In the same interview with The Utah Review, Packer says, “As someone with less dance experience than all of the subjects featured in the film, it became really clear to me as an outsider that ballet specifically has so much work to do to be more inclusive and diverse culturally.” She adds, “it was not an art founded upon accommodating so many different body types.”
Wuthmann, who also has taught ballet and has choreographed works for students in public school dance programs, says that there have been some encouraging moves to break the “big rules,” including the traditionally gendered politics about who can wear pointe shoes. Also, some ballet companies have opened up to providing and allowing flesh-tone tights for their dancers. Ballet bridge programs have gradually become more prominent in universities and professional companies, as a way of demonstrating that ballet can be affordably accessed by communities with less than adequate resources to engage with and support an art form that many might not have considered its creative and practical relevance to multidimensional contemporary culture.
The Smuin company is a solid instructive case study. Its male founder, for example, chose Seiwert as the company’s first artistic protégé, who eventually would become choreographer in residence. Fifteen years ago, Fushille programmed the company’s first showcase for dancers to show off their own choreographic skills.
Each year, the Dance Data Project compiles and calculates a gender equity index to measure and set benchmarks for the nation’s ballet and classical dance companies to evaluate their own performances and calibrate their objectives for improvement.
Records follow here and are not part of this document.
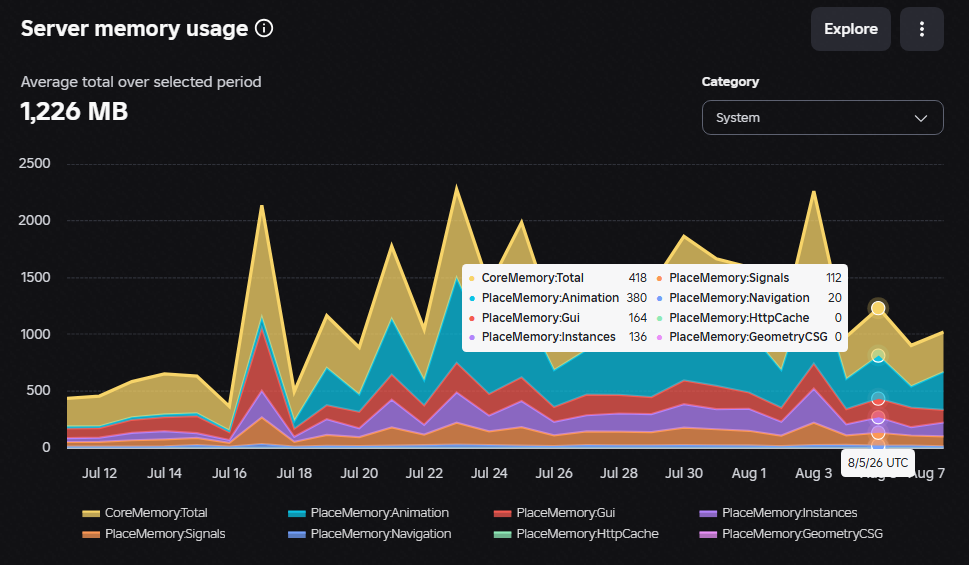Screen dimensions: 969x565
Task: Toggle CoreMemory:Total series in legend
Action: pyautogui.click(x=145, y=512)
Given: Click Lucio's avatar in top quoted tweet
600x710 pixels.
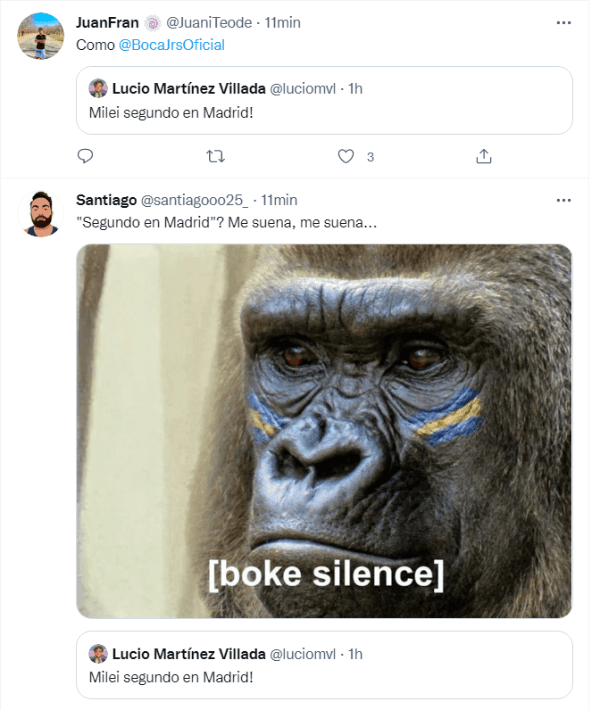Looking at the screenshot, I should (98, 88).
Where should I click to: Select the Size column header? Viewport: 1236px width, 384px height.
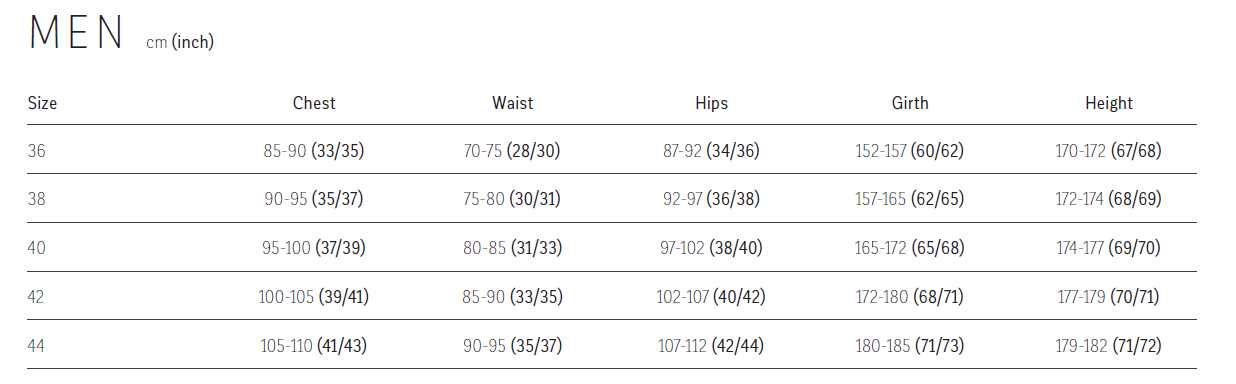click(x=42, y=103)
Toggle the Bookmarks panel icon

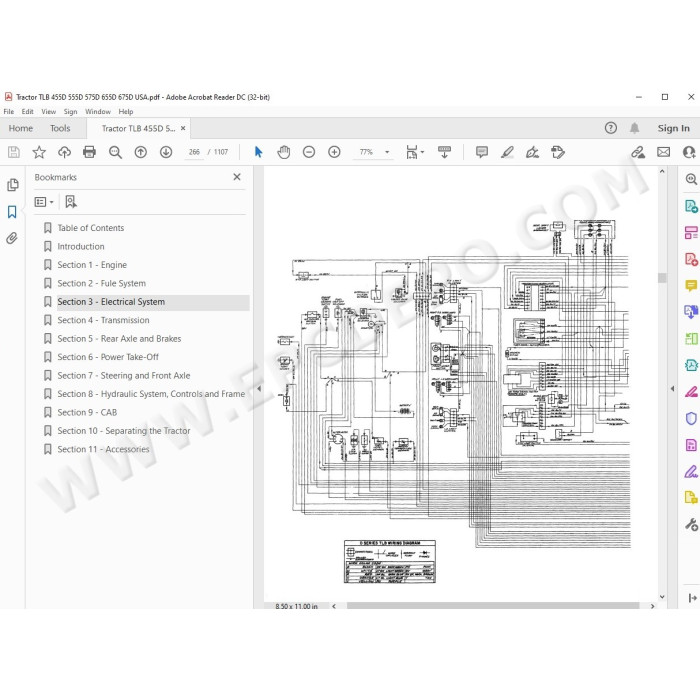point(12,212)
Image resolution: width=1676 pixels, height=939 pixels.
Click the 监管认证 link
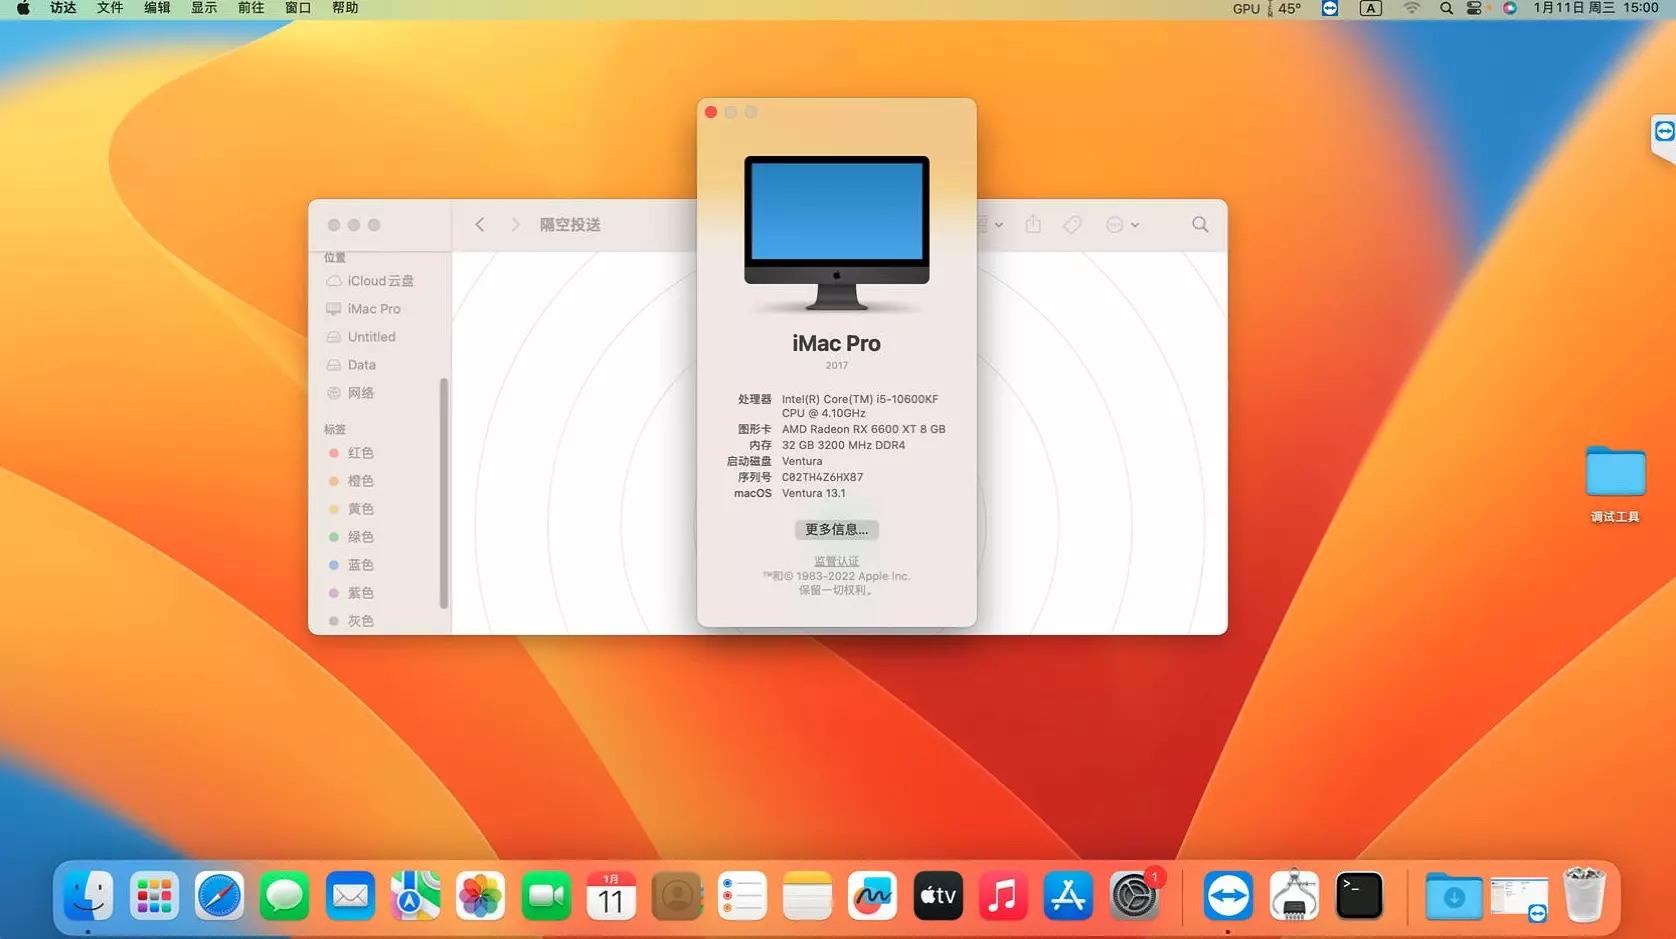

In the most recent rankings, Oregon’s Eugene Ballet was recognized as Best Overall and Best of Commissions in company rankings. Receiving Best of Leadership honors were BalletX (Philadelphia), Dallas Black Dance Theatre (with Ann Williams receiving the Founder’s Award) and Smuin Ballet (the company featured in Not Another Ballet Story). As for Best of Company with Male Artistic Leadership, the honors went to Ballet Idaho while the male artistic leadership corresponding award for Best of Commissions went to Manhattan-based Ballet Hispánico.
As a comparison, Ballet West was listed in the overall rankings as needing work in the gender equity category (reflecting a score of 30% or lower). In the commissions ranking, Ballet West fared respectably, placing 23rd, just behind the American Ballet Theatre and just ahead of Tulsa Ballet. In the category of leadership, Ballet West placed 43rd among the nation’s 150 largest companies, just behind Nashville Ballet and just ahead of Philadelphia Ballet. In the upcoming Ballet West season, the major appearance of female choreographers will come in next June’s sixth annual Choreographic Festival featuring Asian artists, including Zhongjing Fang and Caili Quan.
The film has been finding its legs on the festival circuit and Wuthmann and Packer believe the interest is not limited to events focusing on films about dance. Upcoming screenings are Sept. 17 at the Viva Texas Film Festival and Sept. 30 at the Albuquerque Film + Music Experience. It also will be screened multiple times during November at the Canadian Labour Film Festival. “It is a great example of how change can happen,” Packer adds. “We are fortunate to feature a unique story from the Bay Area that has become a microcosm of the type of change that can happen anywhere.”